I've written a good deal about our shrinking privacy, and the Fourth Amendment in the past in connection with the internet and the NSA.
The latest comes in the form of an Executive Order, thus bypassing the up or down vote of the Congress, and will be added to the timelines of the most significant expansions of domestic surveillance in the modern era.
E.O. 12333 further erodes the barriers of between law enforcement surveillance and NSA spying. With access to the NSA’s intercepts, law enforcement could search Americans’ private information for evidence of criminality without going to a judge — a loophole privacy activists have called the “backdoor search loophole' - which is the inclusion of incidental data collected by the NSA and sharing it with law enforcement agencies.

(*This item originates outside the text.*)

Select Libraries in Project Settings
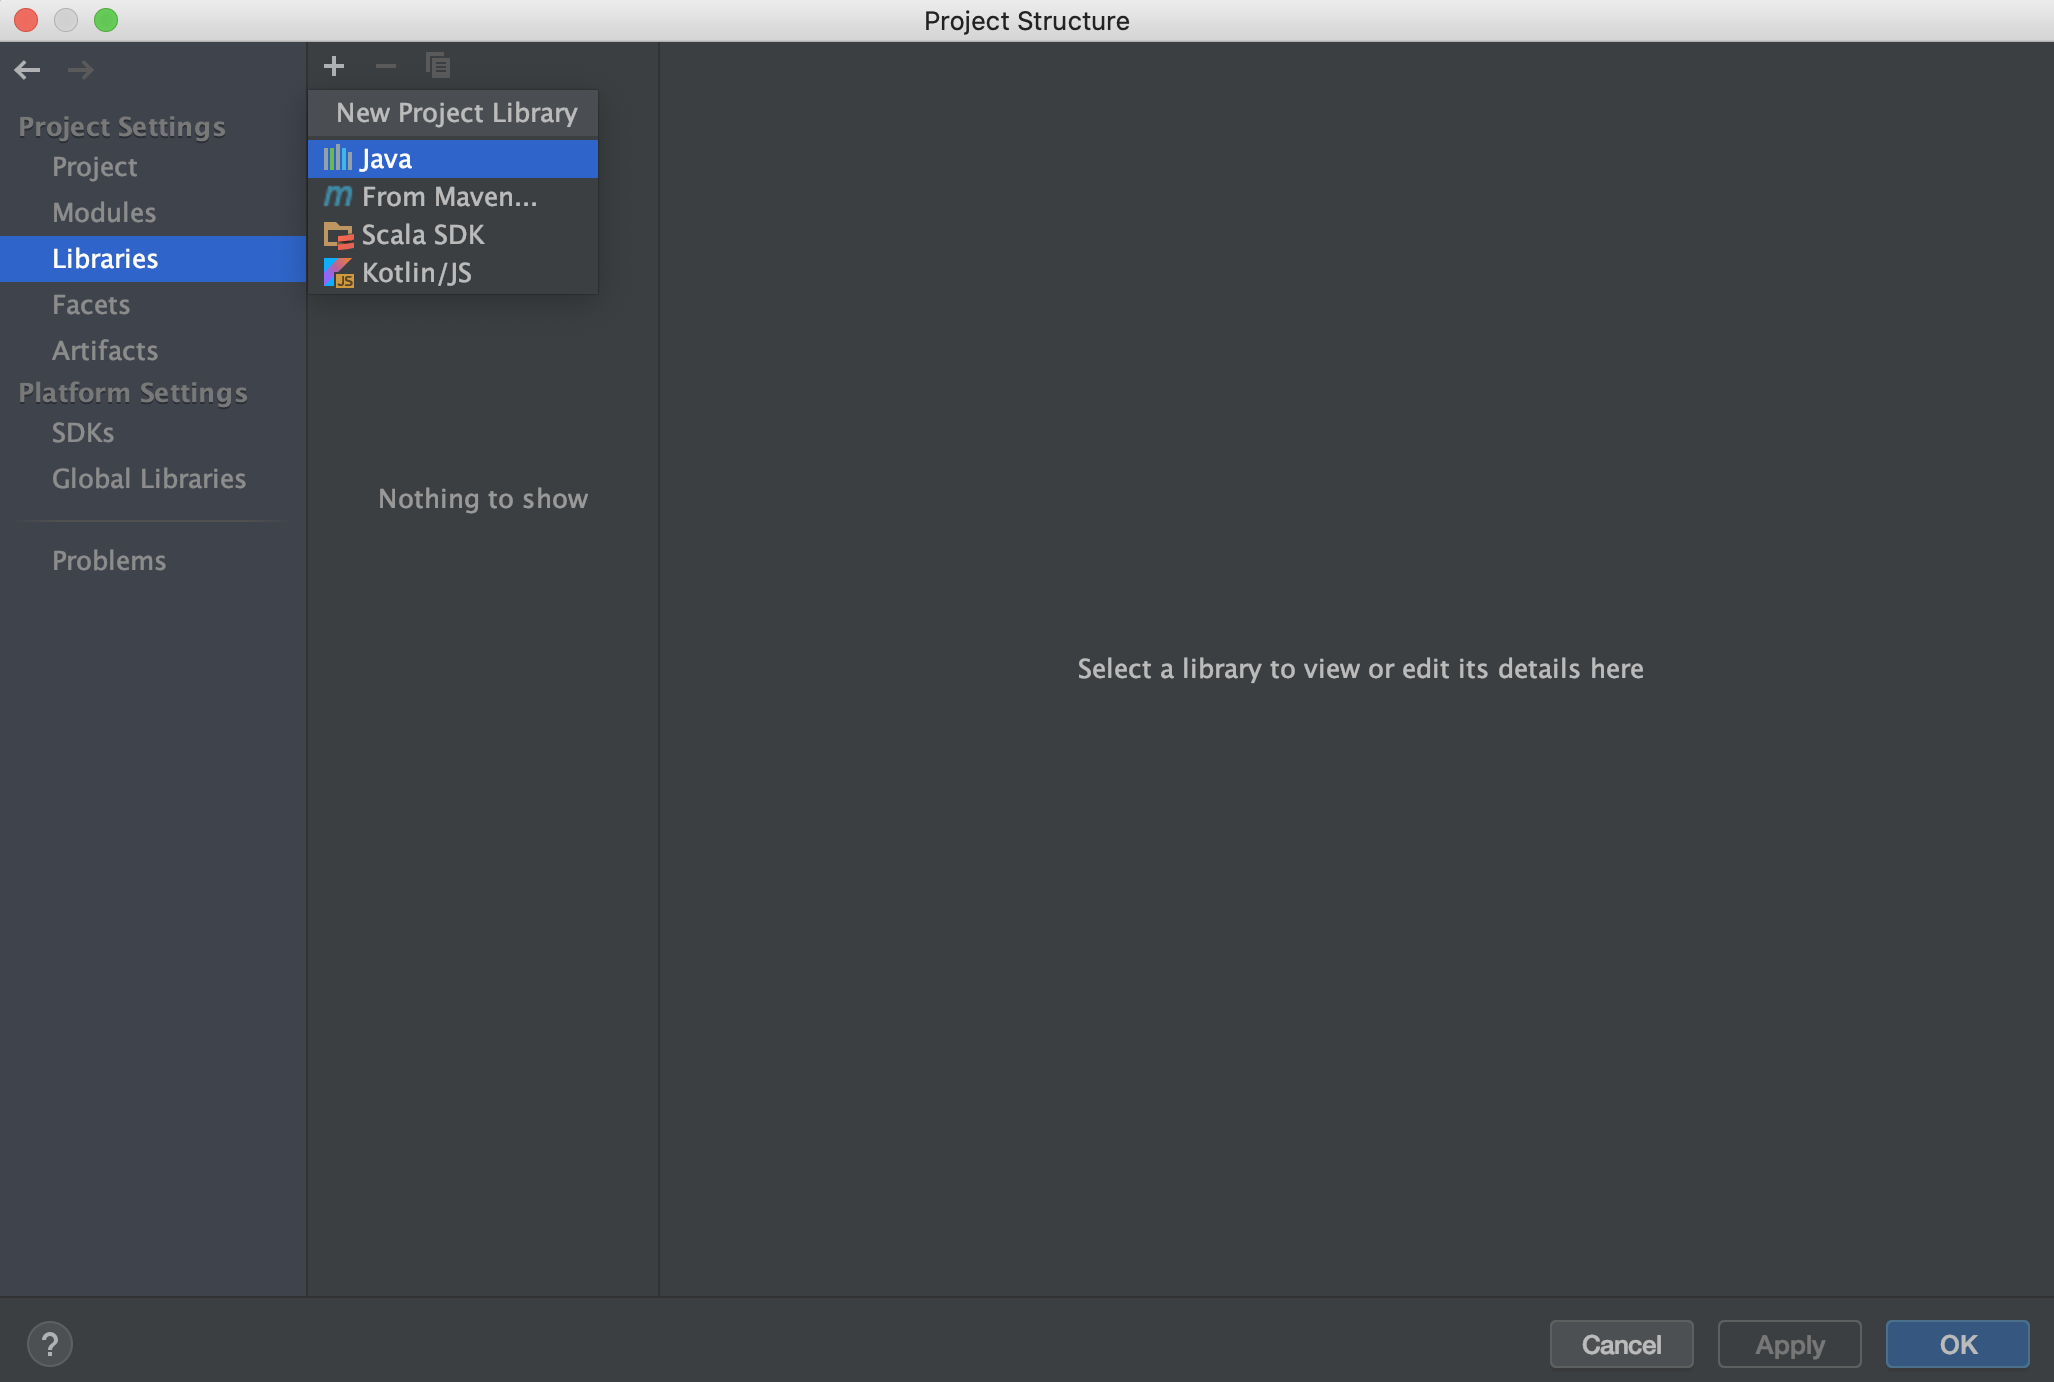Viewport: 2054px width, 1382px height. [x=105, y=259]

You can read E.O. 12333 for yourselves here: https://icontherecord.tumblr.com/post/155766682978/fact-sheet-on-eo-12333-raw-sigint-availability . Superficially, everything seems to protect the rights of the citizen, but that ignores the past history of illegal acts by the NSA, and presumes they are now compliant with law: Just as we presumed that before the evidence they violated those laws.
Moreover, law enforcement's warrant requests have sky rocketed in the past ten years. Now? No need for those warrants, they just fill out a form and send it in. They don't risk a judge telling them "No, that's a fishing expedition." And that's outrageous.
Honestly, I care a great deal about the surveillance state we've become. The response, "Well, I'm honest so they can snoop my emails and phone calls as much as they want and it doesn't bother me." just doesn't cut it. Those rights to privacy are there for a very good reason. They keep us free. "Unreasonable" search and seizure means just that. Unreasonable means unreasonable and the Constitution says to the government, "No. You have to prove reasonable suspicion of wrong doing to a judge before you have a right to look/seize anything." That is supposed to keep them honest, and provides the citizen recourse: The right to demand to see the basis for the request to search/seize. If you wish to surrender that right for yourself, fine. You do not have the right to refuse it for me, as well.
I suggest you contact your Congressional representatives and demand they protect your (and their) privacy.